Killeen Daily Herald

BELTON–The thrice-yearly City-Wide Garage Sale at the Bell County Expo Center is a family affair, even though it's grown to a corporate-like volume since the business was started 52 years ago in Austin. It's been going on here since the late 1980s, scheduled now in January, June and November.

Christopher Dwyer, a Dallas marketing professional who is managing the show Saturday and today, said the sales were started by his mother, Sami, who also began the Sami arts and crafts shows in 1975. Those are scheduled for eight weekends this year in Belton, four times at the Round Rock Express Ballpark and four times in Lafayette, La.

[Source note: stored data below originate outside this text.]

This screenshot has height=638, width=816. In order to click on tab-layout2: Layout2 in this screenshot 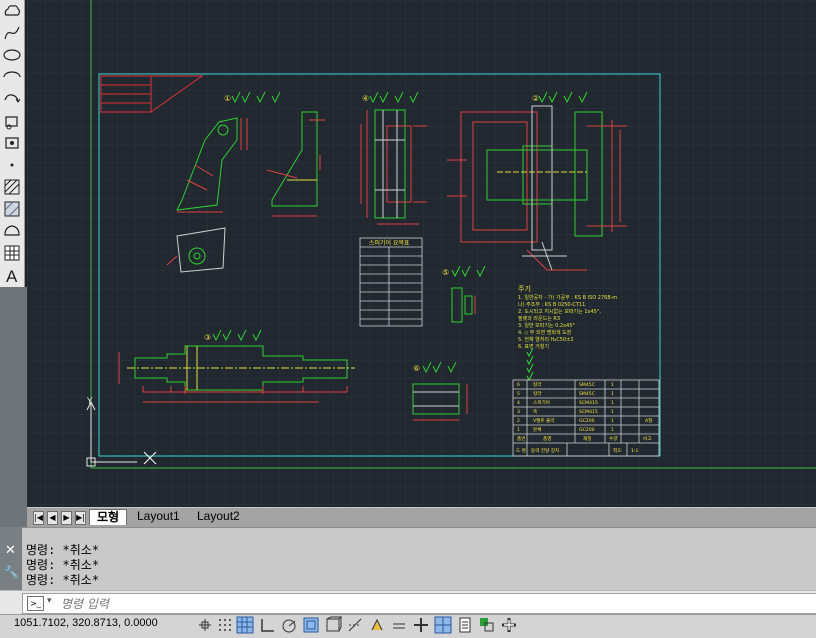, I will do `click(218, 516)`.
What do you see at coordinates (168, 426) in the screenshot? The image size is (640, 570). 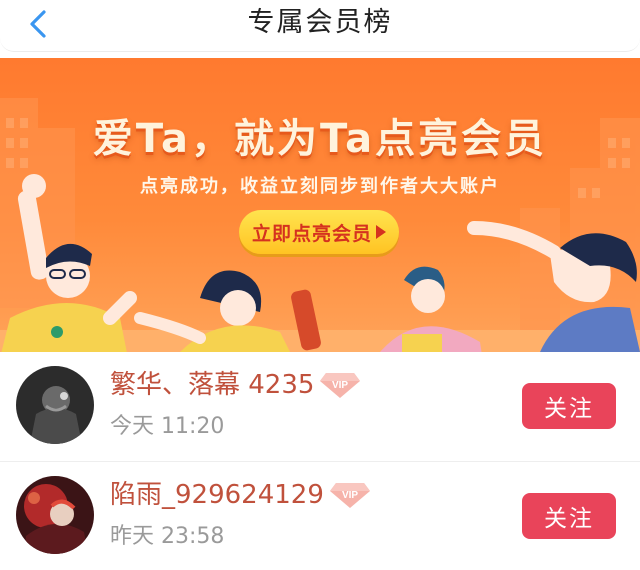 I see `member-time: 今天 11:20` at bounding box center [168, 426].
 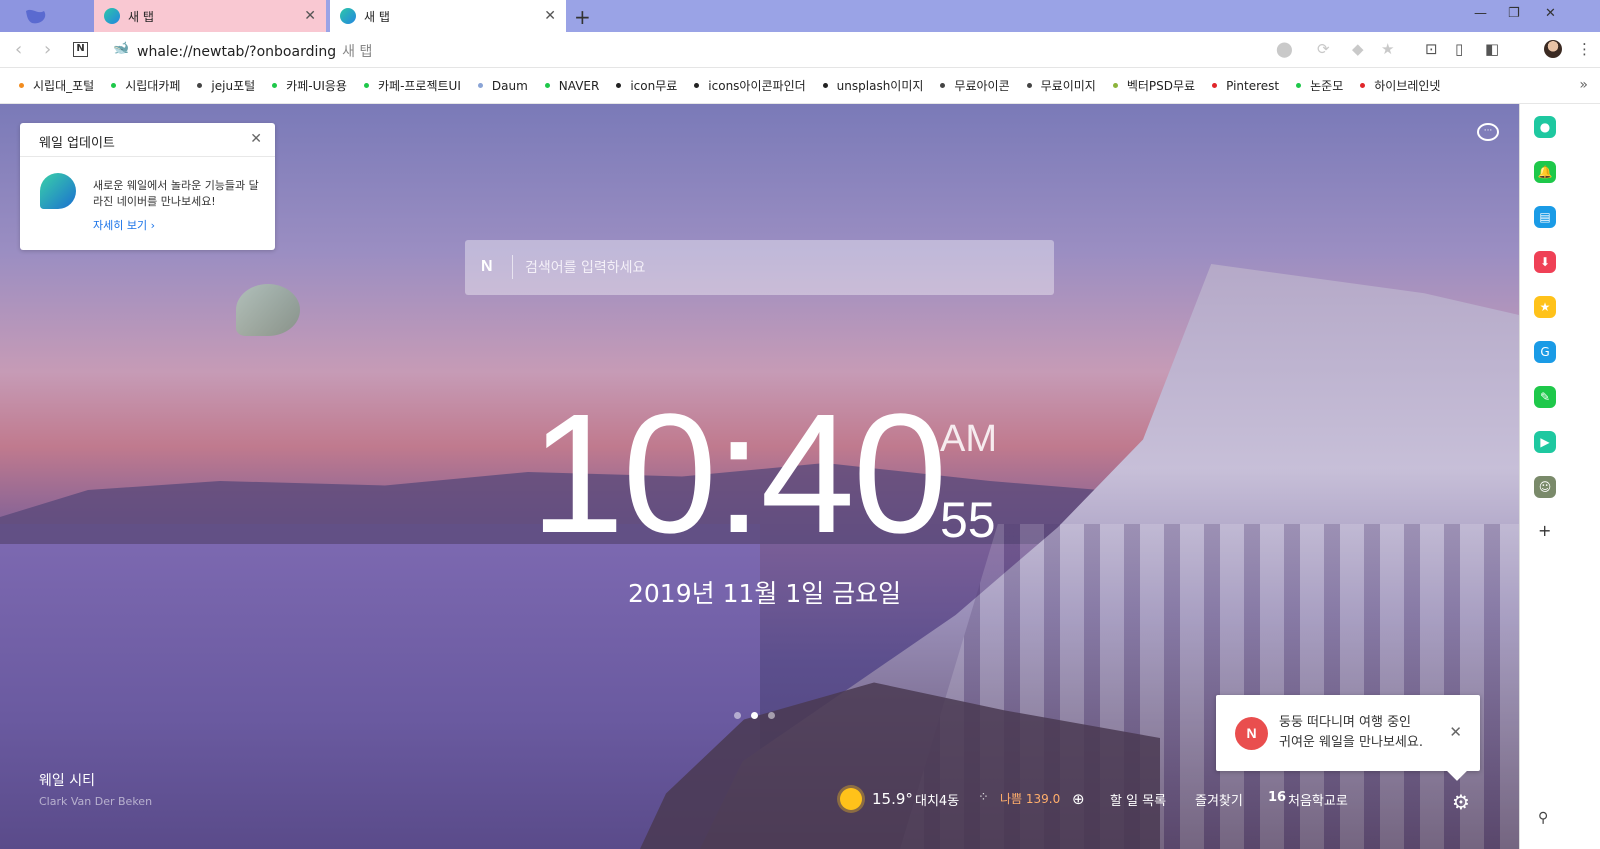 I want to click on bookmark-label: 하이브레인넷, so click(x=1408, y=86).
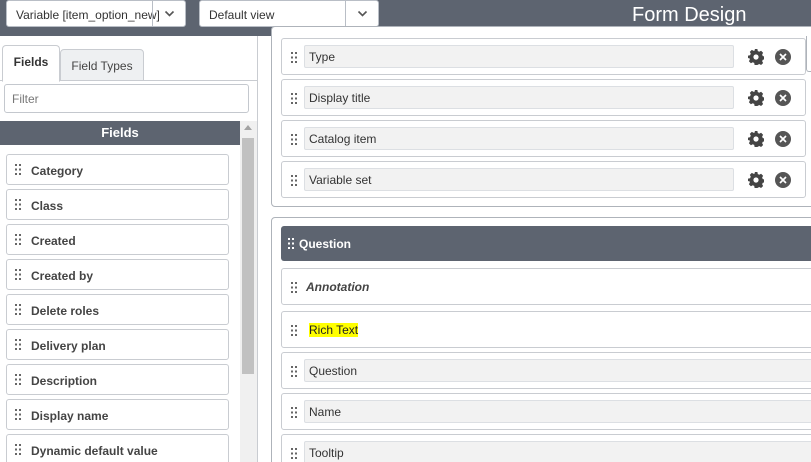 This screenshot has height=462, width=811. I want to click on field-list-item: Created, so click(118, 240).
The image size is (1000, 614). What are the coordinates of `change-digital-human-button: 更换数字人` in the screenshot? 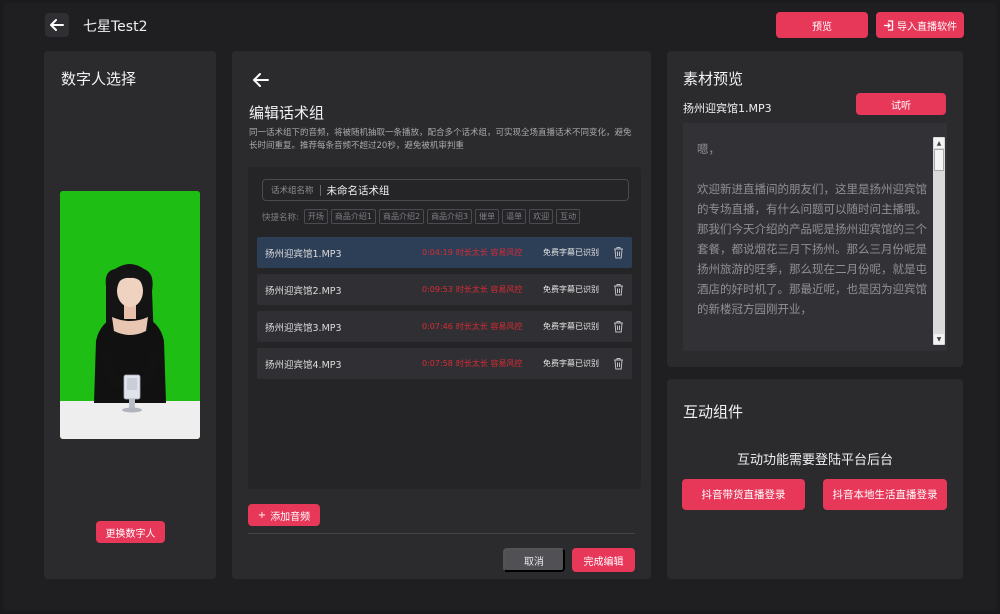 It's located at (130, 532).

City-Wide Garage Sales, operated by the Vintage Market & Event Co., according to their Web site, also run in Houston but are on hold right now. Most are held at the Palmer Events Center in Austin.

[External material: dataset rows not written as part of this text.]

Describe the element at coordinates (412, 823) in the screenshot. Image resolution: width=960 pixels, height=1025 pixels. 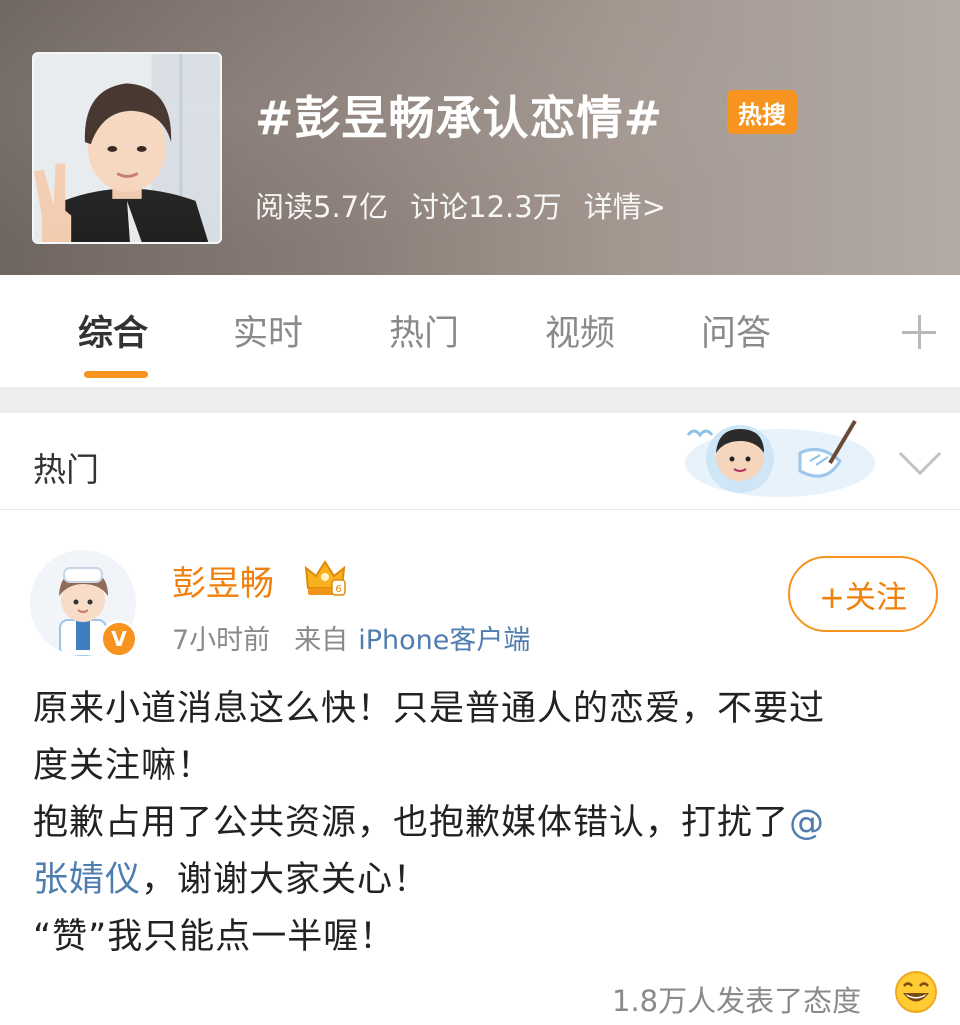
I see `post-text-segment: 抱歉占用了公共资源，也抱歉媒体错认，打扰了` at that location.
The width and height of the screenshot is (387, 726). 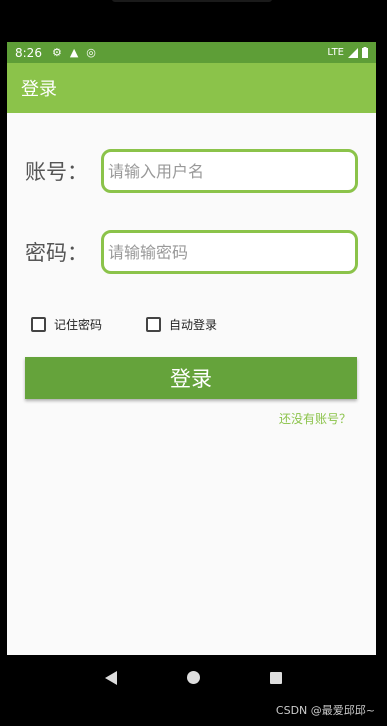 I want to click on a-icon: ▲, so click(x=74, y=52).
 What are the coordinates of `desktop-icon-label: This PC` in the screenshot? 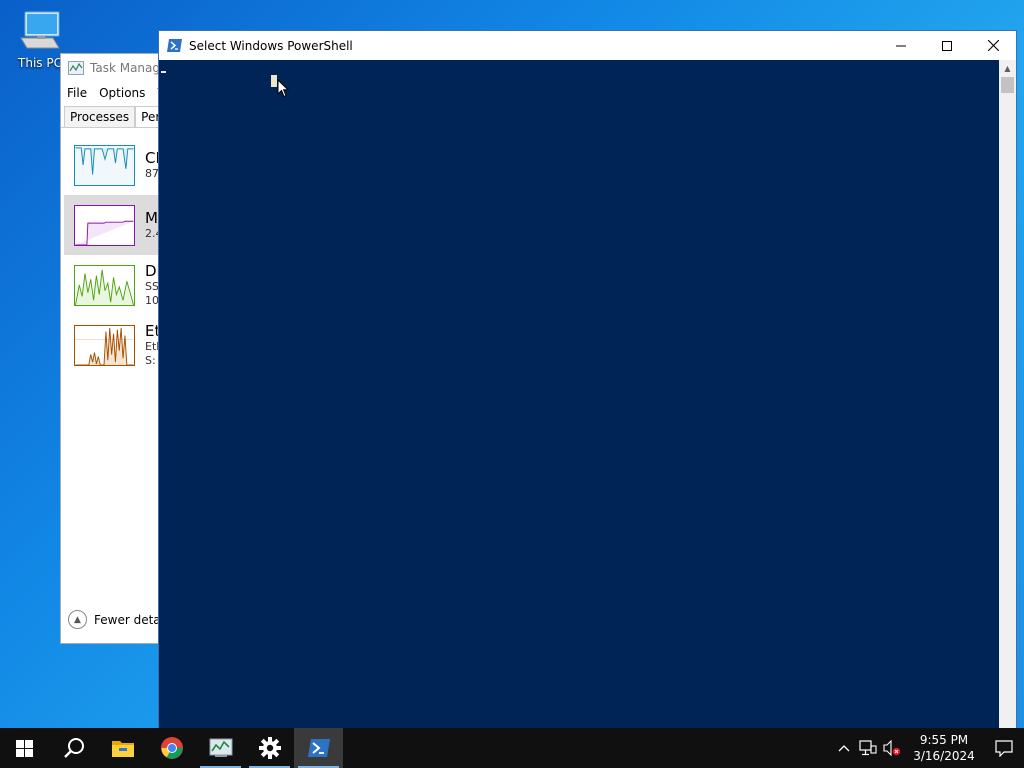 It's located at (40, 63).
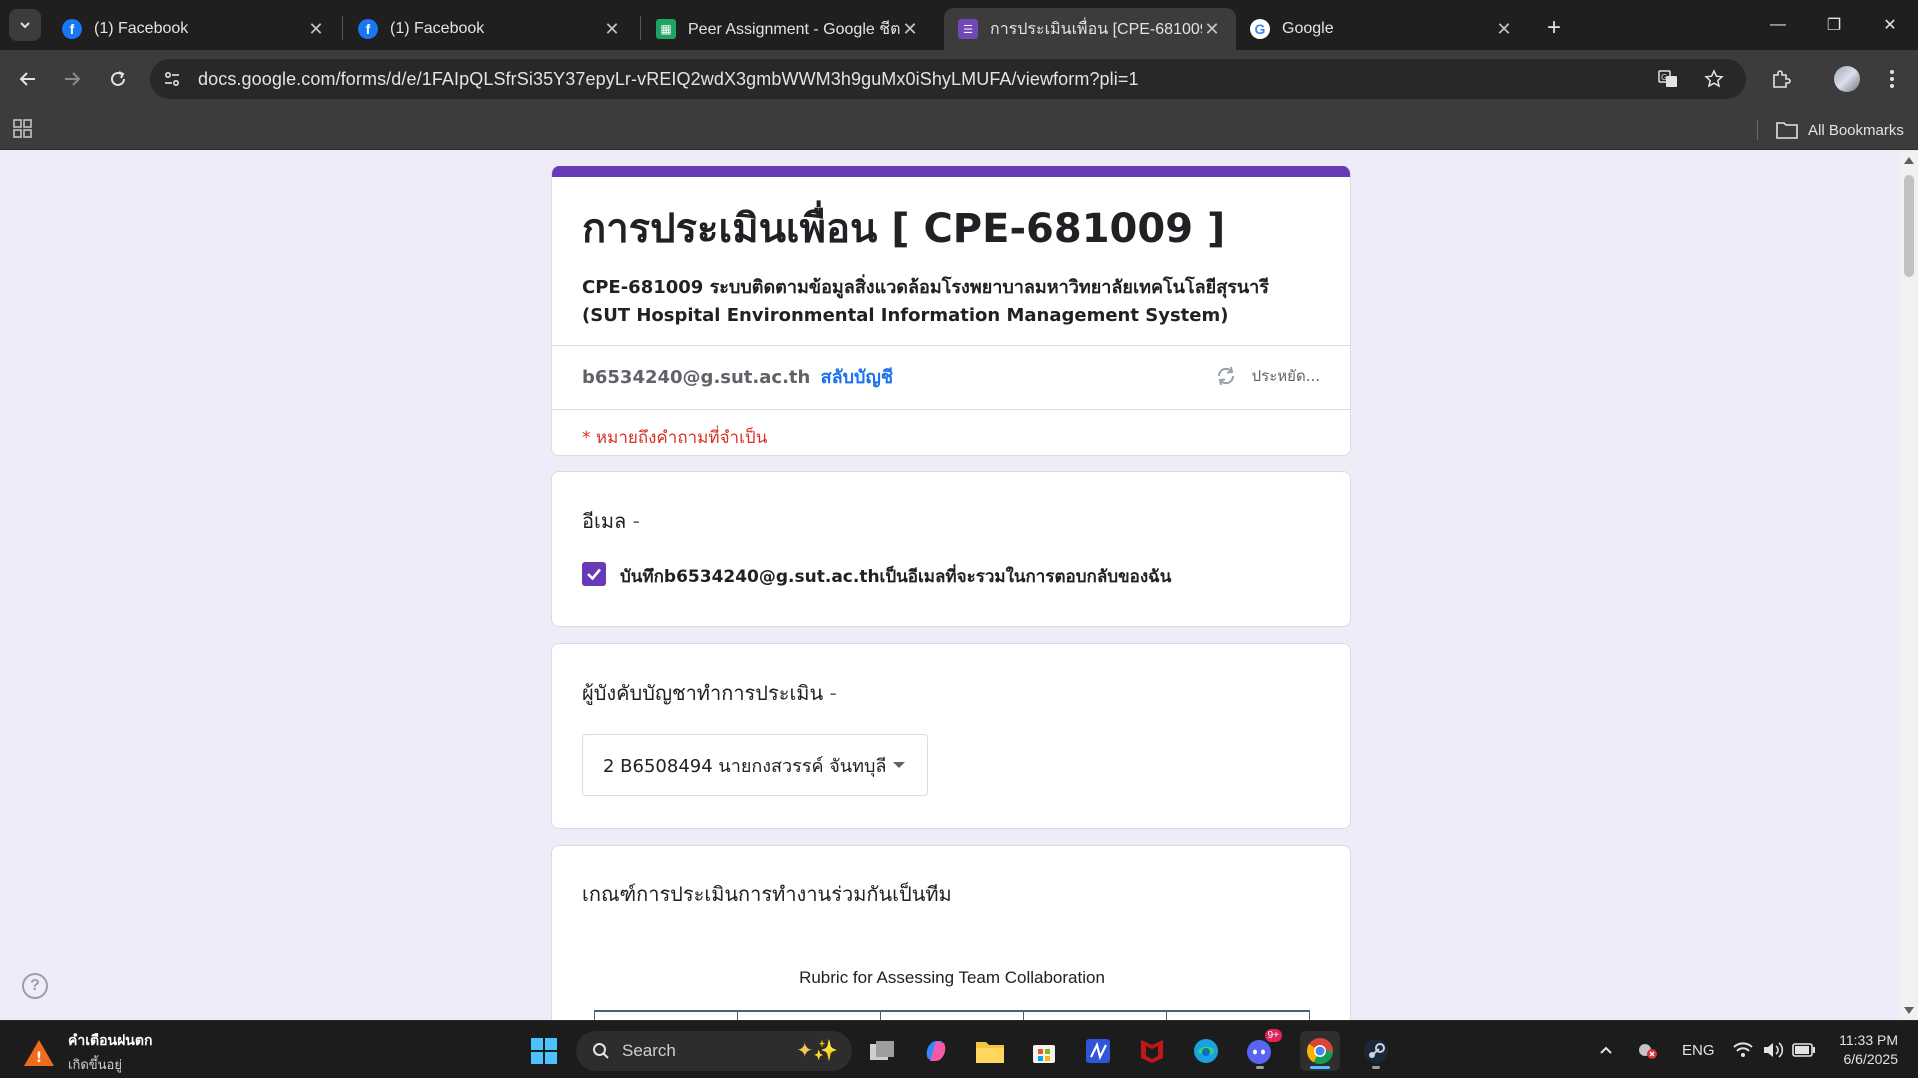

They advertise "fishing lures, shabby chic, depression glass, china, Americana, Texas collectibles, primitives, militia, architectural, books, pottery, vintage toys, estate jewelry, vintage clothing, coins, fine lace and linens, advertising memorabilia, chintz and antiques."

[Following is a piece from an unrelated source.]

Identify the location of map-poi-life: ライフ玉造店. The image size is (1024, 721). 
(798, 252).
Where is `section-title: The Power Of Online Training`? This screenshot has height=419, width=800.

A stroll around the floor showed that those are just examples. Compact disks and DVDs were in evidence in several places, as were collections of vinyl record albums, baseball cards, knives and antique firearms, some with price tags of several thousand dollars.

Many items of furniture looked antique, whether they were or not. Big stacks of used clothing filled one end of the hall.

The aisles were filled with all sorts of people looking for nothing in particular but in a humor to haggle over everything.

Ruth Bigon, of Temple, had her eye on some china.

"I'm waiting until the end to go back and see what I can get it for," she said. "I come every year. There's always something, and some things are really worth some money."

Larue Conner, of Copperas Cove, and her daughter, Lauren Hinton, said they attend every show. They had some cloth goods and old soft-drink advertising signs.

"We find something worthwhile every time," Conner said.

James Cranford, a retired welder from Malvern, Ark., was in town with his wife because their daughter, Natasha Tollison, had a show with her drama students at Temple High School.

"I don't see much that interests me personally, but my wife is really interested," he said. "I tell you, though, all this makes me wish I'd kept a lot of old doorknobs and stuff we used to throw away on the job in Arkansas. They don't have many shows like this there. Texas has much more, and I'm telling my relatives that when they get ready to get rid of a lot of old stuff, this is the place to do it."

The sale continues from 11 a.m. to 4:30 p.m. today.